The special mention assets (SMA) 2 category of loans, which are overdue for between 61-90 days, came down to Rs 1,250 crore.
The bank maintained the 15 per cent credit growth target for FY22, despite the advances book showing a marginal decline in Q1, with the assumption that there will be a demand revival in the remaining quarters which will make the retail credit grow by 20 per cent and wholesale to expand by 10 per cent.
For wholesale credit, the bank is tapping the segment with revenues between Rs 250-1,500 crore and has already established relationships by allocating limits which will be drawn down during the course of the year, Kumar said, stressing that the portfolio will be granular and diversified across sectors.
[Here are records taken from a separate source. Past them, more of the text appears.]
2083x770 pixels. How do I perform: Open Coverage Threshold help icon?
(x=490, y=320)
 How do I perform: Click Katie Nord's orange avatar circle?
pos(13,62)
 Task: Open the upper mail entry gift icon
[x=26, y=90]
On the credit cards front, its newly started business received a setback with the ban on Mastercard, its partner for cards. The RBI's restriction will result in card sales being hit for nearly 90 days, Kumar said, but added that efforts have already begun to sign up with alternatives RuPay and Visa.
The core net interest income dropped 27 per cent to Rs 1,402 crore, on the decline in loan book and the net interest margin coming at 2.1 per cent, which Kumar said is being targeted to go up to 2.6 per cent for FY22.
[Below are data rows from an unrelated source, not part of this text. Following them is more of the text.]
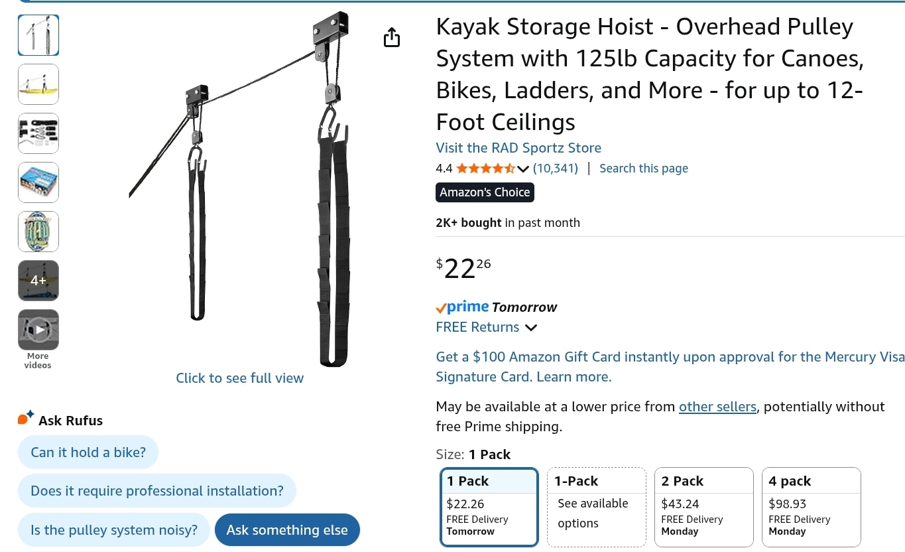This screenshot has width=905, height=552.
Task: Pick the 4 pack size option
Action: click(811, 507)
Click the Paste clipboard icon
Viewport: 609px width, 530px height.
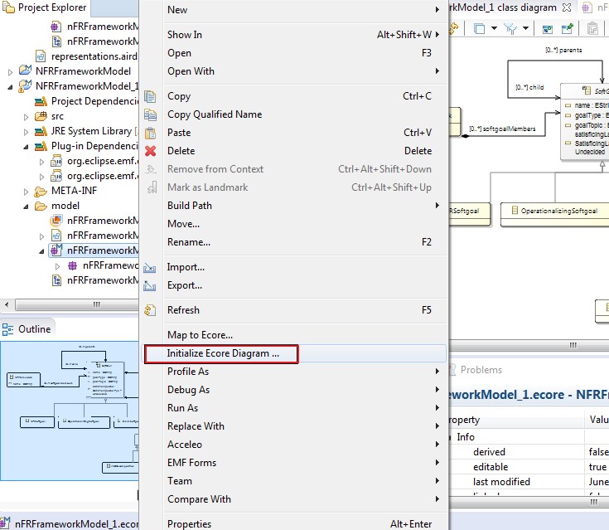pyautogui.click(x=150, y=133)
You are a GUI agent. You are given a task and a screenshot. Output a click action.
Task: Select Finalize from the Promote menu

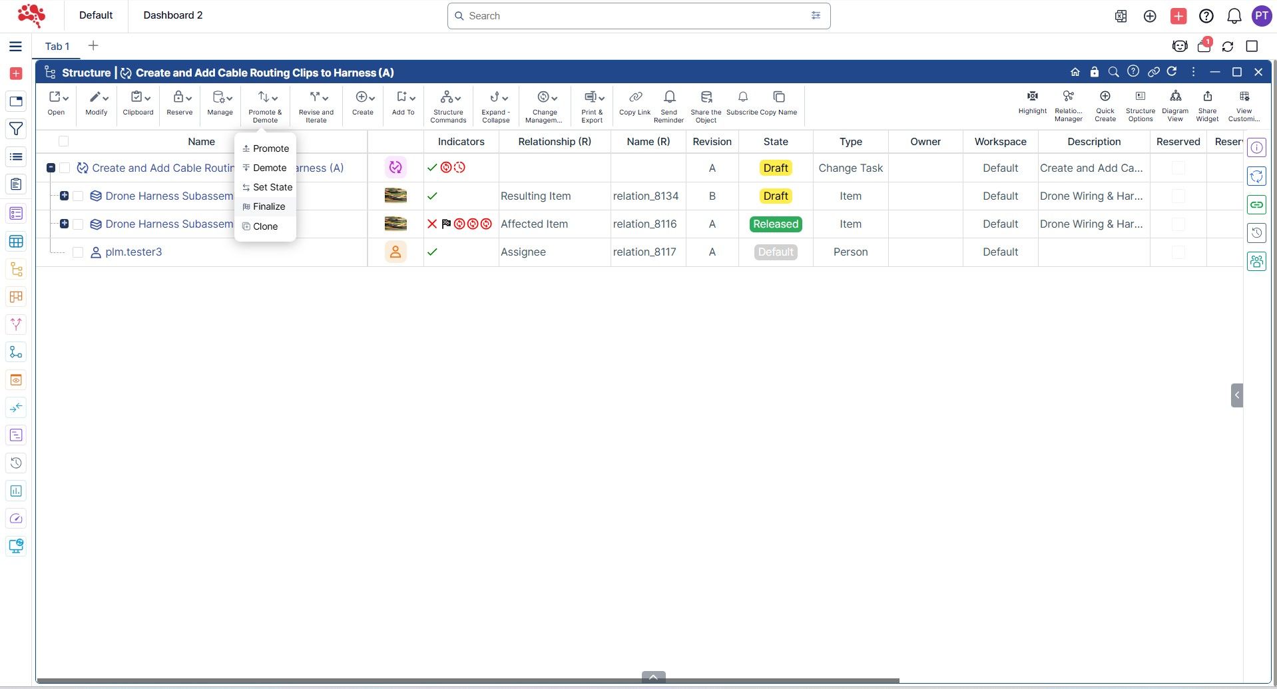[x=268, y=206]
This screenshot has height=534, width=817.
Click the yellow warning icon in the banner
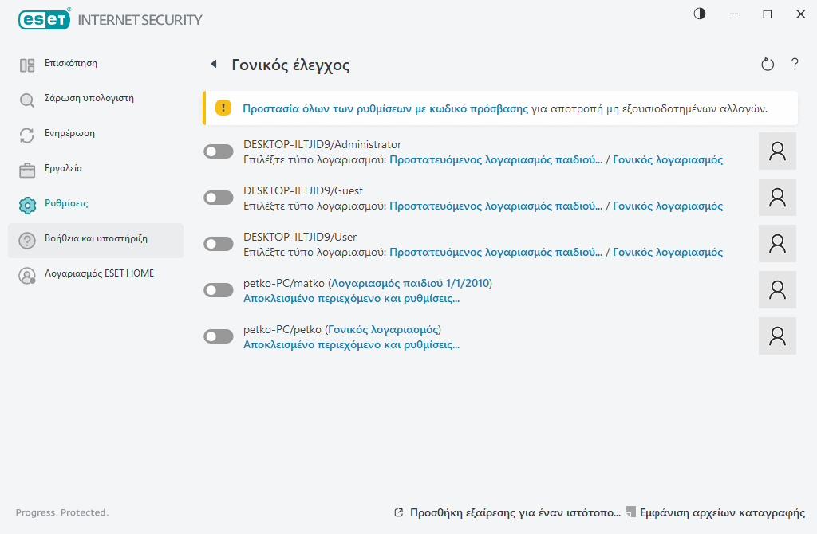pyautogui.click(x=223, y=108)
The non-interest income grew 29.5 per cent to Rs 1,056 crore as compared to the performance in March.
Kumar said it was on the back of growth in a broad set of areas, including the core fees despite localised lockdowns during two-thirds of the quarter.
The overall capital adequacy stood at over 17 per cent, with the core tier-I at over 11 per cent, and Kumar said there will not be any immediate requirement for an infusion.
The Yes Bank scrip closed 0.38 per cent up at Rs 13.7 on the BSE on Friday, as against gains of 0.26 per cent on the benchmark.